Go to the line holding "Task: Open the 开发工具 ribbon tab" in the entries below and write out exactly every line down to and including the line holding "Given: Open the".
Segment Start: DATASET RECORDS
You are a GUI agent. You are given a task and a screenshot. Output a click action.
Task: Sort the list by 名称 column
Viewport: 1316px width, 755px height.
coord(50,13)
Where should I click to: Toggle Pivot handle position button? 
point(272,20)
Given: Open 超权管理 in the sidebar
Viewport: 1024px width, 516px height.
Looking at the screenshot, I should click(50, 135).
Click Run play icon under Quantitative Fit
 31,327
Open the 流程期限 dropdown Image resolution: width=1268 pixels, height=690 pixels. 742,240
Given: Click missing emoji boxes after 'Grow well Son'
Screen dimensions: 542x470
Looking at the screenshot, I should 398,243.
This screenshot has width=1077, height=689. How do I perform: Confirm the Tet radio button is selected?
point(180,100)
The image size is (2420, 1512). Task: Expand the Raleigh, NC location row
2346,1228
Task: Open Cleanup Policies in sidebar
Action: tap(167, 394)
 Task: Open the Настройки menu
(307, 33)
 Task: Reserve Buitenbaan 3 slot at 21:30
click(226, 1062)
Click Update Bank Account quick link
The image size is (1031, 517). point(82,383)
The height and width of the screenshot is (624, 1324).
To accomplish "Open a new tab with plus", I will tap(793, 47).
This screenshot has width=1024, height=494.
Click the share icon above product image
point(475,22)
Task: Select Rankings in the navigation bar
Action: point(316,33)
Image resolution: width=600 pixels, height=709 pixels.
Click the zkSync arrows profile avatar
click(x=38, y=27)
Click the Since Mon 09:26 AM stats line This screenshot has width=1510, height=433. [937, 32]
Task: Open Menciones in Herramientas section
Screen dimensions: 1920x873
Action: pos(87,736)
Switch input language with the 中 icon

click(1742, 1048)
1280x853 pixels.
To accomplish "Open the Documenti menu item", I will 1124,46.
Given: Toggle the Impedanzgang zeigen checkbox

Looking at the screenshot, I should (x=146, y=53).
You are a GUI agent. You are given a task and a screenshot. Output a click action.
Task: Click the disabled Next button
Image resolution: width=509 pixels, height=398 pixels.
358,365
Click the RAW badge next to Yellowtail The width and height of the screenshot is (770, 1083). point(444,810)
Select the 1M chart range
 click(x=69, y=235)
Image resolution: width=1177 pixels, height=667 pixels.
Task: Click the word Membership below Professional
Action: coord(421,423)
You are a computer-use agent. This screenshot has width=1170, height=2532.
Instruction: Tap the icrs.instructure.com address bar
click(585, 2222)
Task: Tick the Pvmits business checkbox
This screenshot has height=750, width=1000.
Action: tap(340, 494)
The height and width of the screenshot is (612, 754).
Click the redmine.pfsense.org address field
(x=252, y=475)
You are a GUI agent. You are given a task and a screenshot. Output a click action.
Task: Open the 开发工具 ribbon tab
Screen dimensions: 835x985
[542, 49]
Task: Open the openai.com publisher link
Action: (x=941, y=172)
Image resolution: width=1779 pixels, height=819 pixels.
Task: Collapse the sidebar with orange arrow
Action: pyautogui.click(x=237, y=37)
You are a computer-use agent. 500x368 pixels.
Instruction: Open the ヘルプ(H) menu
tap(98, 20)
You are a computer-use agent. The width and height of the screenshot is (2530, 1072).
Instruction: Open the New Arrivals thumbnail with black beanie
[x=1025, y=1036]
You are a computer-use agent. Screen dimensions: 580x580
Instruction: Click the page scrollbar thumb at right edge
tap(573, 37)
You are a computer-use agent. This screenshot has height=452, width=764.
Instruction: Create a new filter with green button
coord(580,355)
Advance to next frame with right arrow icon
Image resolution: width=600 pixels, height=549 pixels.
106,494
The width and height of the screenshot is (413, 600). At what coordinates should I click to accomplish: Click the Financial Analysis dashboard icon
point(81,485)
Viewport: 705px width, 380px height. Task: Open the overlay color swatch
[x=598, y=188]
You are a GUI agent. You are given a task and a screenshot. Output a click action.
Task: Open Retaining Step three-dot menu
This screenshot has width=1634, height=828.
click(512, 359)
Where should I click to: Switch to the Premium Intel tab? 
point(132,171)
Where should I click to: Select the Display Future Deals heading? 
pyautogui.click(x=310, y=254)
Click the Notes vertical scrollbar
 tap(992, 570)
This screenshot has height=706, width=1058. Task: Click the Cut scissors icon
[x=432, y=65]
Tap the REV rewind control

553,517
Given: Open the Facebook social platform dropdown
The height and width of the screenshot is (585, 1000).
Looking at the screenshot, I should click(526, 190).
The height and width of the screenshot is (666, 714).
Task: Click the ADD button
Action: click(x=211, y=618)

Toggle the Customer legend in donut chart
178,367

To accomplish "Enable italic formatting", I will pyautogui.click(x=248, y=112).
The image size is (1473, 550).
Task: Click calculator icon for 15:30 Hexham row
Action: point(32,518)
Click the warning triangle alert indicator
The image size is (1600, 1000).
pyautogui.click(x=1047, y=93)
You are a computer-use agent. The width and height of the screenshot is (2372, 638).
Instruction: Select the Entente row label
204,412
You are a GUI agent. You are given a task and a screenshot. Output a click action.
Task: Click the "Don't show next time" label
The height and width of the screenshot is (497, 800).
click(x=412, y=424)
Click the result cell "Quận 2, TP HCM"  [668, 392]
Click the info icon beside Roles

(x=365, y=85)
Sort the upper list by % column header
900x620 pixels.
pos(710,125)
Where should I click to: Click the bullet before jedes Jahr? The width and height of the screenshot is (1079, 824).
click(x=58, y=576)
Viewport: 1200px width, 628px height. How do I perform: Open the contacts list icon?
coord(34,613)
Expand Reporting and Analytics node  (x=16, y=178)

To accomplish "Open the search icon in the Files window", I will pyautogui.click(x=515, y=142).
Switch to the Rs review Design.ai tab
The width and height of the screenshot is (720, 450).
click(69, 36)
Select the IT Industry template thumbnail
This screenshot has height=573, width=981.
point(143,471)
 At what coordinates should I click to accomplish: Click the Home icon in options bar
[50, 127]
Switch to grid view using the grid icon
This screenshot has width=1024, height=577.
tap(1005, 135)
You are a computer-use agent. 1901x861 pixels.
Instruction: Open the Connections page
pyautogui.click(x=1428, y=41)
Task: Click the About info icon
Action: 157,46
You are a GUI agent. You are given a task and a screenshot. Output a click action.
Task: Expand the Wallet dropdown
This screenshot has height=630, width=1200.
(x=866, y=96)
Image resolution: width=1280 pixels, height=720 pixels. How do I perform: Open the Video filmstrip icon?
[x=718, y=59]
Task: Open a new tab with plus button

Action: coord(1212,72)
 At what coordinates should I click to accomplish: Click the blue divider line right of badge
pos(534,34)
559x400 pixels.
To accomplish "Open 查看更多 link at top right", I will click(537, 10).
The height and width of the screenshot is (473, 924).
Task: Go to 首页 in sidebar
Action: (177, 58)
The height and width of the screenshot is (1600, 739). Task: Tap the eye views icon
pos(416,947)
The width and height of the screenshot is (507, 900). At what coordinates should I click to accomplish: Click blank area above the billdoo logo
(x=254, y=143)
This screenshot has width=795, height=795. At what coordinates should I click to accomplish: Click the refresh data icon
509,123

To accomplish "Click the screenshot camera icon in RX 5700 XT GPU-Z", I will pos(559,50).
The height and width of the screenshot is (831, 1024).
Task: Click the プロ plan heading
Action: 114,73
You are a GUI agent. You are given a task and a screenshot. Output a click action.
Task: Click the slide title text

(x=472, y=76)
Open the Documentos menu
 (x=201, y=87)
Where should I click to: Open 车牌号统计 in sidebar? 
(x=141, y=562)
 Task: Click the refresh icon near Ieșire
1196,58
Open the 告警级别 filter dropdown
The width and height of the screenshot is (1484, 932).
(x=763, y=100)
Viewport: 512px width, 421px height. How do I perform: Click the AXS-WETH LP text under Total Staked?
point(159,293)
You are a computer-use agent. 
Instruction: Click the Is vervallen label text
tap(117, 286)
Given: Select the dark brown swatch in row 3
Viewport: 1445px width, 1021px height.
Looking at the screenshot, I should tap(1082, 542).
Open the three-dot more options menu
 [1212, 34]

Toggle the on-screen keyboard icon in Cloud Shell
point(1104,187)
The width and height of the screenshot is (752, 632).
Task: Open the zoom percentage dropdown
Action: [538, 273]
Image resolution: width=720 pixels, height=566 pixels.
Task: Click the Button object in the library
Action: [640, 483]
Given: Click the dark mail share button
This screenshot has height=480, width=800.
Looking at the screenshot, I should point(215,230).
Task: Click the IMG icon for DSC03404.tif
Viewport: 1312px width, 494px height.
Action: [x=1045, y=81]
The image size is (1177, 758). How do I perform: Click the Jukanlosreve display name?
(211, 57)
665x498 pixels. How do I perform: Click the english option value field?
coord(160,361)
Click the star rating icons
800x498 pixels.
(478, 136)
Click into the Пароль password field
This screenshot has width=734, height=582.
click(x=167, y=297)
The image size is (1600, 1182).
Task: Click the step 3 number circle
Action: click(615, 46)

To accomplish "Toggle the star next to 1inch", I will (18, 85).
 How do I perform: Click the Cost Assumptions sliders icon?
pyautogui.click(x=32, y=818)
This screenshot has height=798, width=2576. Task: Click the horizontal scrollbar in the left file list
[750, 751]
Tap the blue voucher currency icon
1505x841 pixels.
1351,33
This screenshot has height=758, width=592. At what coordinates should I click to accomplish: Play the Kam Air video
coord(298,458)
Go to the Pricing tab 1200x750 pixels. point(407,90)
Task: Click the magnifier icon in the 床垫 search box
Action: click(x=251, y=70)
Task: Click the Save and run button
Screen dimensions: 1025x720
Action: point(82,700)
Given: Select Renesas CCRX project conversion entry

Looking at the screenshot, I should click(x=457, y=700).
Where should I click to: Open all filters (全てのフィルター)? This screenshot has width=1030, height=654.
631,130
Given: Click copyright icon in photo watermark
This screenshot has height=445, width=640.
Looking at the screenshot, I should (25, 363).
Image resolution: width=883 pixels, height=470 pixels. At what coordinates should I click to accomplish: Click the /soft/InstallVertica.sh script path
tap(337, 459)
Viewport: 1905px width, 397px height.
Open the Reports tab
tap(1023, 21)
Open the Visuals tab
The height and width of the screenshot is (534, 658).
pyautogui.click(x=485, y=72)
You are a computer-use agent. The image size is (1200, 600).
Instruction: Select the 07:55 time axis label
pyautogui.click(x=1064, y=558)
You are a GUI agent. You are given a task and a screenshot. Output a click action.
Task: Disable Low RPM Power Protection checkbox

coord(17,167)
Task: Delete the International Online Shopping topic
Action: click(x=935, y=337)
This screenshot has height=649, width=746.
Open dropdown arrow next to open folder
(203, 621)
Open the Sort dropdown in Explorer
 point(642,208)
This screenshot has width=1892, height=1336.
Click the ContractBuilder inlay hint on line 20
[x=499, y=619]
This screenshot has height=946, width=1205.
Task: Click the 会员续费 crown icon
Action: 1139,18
Segment End: DATASET RECORDS
## REPLY
Task: Open the 开发工具 ribbon tab
Screen dimensions: 835x985
[542, 49]
Task: Open the openai.com publisher link
Action: (x=941, y=172)
Image resolution: width=1779 pixels, height=819 pixels.
Task: Collapse the sidebar with orange arrow
Action: pyautogui.click(x=237, y=37)
You are a computer-use agent. 500x368 pixels.
Instruction: Open the ヘルプ(H) menu
tap(98, 20)
You are a computer-use agent. The width and height of the screenshot is (2530, 1072).
Instruction: Open the New Arrivals thumbnail with black beanie
[x=1025, y=1036]
You are a computer-use agent. Screen dimensions: 580x580
Instruction: Click the page scrollbar thumb at right edge
tap(573, 37)
You are a computer-use agent. This screenshot has height=452, width=764.
Instruction: Create a new filter with green button
coord(580,355)
Advance to next frame with right arrow icon
Image resolution: width=600 pixels, height=549 pixels.
106,494
The width and height of the screenshot is (413, 600). At what coordinates should I click to accomplish: Click the Financial Analysis dashboard icon
point(81,485)
Viewport: 705px width, 380px height. Task: Open the overlay color swatch
[x=598, y=188]
You are a GUI agent. You are given a task and a screenshot. Output a click action.
Task: Open Retaining Step three-dot menu
This screenshot has width=1634, height=828.
click(512, 359)
Where should I click to: Switch to the Premium Intel tab? 
point(132,171)
Where should I click to: Select the Display Future Deals heading? 
pyautogui.click(x=310, y=254)
Click the Notes vertical scrollbar
 tap(992, 570)
This screenshot has height=706, width=1058. Task: Click the Cut scissors icon
[x=432, y=65]
Tap the REV rewind control

553,517
Given: Open the Facebook social platform dropdown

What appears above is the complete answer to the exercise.